• [Goal of the exercise] Please copy out the entries below exactly, beginning with the line that contains "Click the Groeistilstand" and ending with the line that contains "You are a computer-use agent. Viewport: 1516px", and include nothing outside that span.

• [Recorded data]

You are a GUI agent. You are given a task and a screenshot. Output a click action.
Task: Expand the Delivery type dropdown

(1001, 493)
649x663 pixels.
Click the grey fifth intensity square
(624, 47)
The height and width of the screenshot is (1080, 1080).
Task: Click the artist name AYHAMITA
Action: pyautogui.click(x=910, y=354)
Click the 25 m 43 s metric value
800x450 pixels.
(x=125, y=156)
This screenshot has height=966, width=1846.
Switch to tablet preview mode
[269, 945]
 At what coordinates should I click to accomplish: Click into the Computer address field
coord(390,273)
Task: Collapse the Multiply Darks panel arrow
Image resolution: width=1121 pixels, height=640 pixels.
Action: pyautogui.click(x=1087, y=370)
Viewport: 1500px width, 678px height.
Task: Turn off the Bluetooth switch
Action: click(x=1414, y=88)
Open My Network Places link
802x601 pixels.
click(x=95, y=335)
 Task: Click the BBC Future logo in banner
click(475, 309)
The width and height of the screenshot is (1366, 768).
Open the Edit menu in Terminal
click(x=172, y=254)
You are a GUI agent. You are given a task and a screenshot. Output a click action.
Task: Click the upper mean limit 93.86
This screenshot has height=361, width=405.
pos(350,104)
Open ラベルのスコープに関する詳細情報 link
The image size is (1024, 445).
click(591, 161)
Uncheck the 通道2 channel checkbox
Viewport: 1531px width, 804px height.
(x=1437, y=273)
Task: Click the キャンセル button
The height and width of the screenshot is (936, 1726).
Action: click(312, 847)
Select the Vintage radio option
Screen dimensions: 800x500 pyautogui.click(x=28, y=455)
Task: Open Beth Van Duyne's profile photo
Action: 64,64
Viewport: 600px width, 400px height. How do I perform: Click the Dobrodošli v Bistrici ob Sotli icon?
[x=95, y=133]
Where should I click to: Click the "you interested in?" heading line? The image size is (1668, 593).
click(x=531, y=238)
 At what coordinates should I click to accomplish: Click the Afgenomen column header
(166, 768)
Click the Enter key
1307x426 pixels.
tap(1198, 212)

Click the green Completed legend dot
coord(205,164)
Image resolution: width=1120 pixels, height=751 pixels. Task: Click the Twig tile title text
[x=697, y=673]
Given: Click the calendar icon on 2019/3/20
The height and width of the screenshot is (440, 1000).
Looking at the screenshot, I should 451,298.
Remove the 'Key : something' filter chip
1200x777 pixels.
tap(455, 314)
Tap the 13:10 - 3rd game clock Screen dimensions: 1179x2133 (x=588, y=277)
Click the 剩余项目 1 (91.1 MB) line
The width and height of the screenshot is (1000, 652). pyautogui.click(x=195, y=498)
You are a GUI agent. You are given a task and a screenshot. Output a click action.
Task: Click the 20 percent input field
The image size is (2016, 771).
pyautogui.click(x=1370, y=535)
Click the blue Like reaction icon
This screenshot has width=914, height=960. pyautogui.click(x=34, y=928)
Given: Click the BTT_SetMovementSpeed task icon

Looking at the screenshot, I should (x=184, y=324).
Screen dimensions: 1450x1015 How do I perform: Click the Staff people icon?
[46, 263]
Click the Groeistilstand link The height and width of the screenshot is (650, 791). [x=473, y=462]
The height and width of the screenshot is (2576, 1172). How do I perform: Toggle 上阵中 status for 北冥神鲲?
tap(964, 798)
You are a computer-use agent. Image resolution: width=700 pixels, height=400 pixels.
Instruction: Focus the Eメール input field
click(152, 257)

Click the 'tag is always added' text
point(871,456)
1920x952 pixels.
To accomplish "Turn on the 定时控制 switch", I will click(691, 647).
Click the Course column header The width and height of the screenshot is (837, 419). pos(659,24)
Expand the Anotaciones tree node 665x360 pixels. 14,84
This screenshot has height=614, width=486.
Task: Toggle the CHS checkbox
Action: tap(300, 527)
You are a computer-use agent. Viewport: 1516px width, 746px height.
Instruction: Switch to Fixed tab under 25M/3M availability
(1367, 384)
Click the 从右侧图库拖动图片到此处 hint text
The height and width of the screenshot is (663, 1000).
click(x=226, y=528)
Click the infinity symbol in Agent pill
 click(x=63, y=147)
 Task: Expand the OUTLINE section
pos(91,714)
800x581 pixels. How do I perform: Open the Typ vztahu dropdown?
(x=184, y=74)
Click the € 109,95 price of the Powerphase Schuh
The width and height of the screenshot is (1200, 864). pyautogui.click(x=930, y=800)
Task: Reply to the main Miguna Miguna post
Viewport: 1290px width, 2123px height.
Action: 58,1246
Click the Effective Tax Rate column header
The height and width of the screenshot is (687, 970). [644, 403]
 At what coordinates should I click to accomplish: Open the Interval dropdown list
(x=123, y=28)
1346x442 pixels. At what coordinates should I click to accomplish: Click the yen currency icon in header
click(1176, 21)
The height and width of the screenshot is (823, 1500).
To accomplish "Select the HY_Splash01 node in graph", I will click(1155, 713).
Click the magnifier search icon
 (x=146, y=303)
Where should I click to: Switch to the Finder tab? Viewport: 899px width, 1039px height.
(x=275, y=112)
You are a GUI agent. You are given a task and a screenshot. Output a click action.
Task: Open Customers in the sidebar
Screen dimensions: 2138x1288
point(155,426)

• [Solved exercise]
Click the Groeistilstand link The height and width of the screenshot is (650, 791). [x=473, y=462]
The height and width of the screenshot is (2576, 1172). How do I perform: Toggle 上阵中 status for 北冥神鲲?
tap(964, 798)
You are a computer-use agent. Image resolution: width=700 pixels, height=400 pixels.
Instruction: Focus the Eメール input field
click(152, 257)

Click the 'tag is always added' text
point(871,456)
1920x952 pixels.
To accomplish "Turn on the 定时控制 switch", I will click(691, 647).
Click the Course column header The width and height of the screenshot is (837, 419). pos(659,24)
Expand the Anotaciones tree node 665x360 pixels. 14,84
This screenshot has height=614, width=486.
Task: Toggle the CHS checkbox
Action: tap(300, 527)
You are a computer-use agent. Viewport: 1516px width, 746px height.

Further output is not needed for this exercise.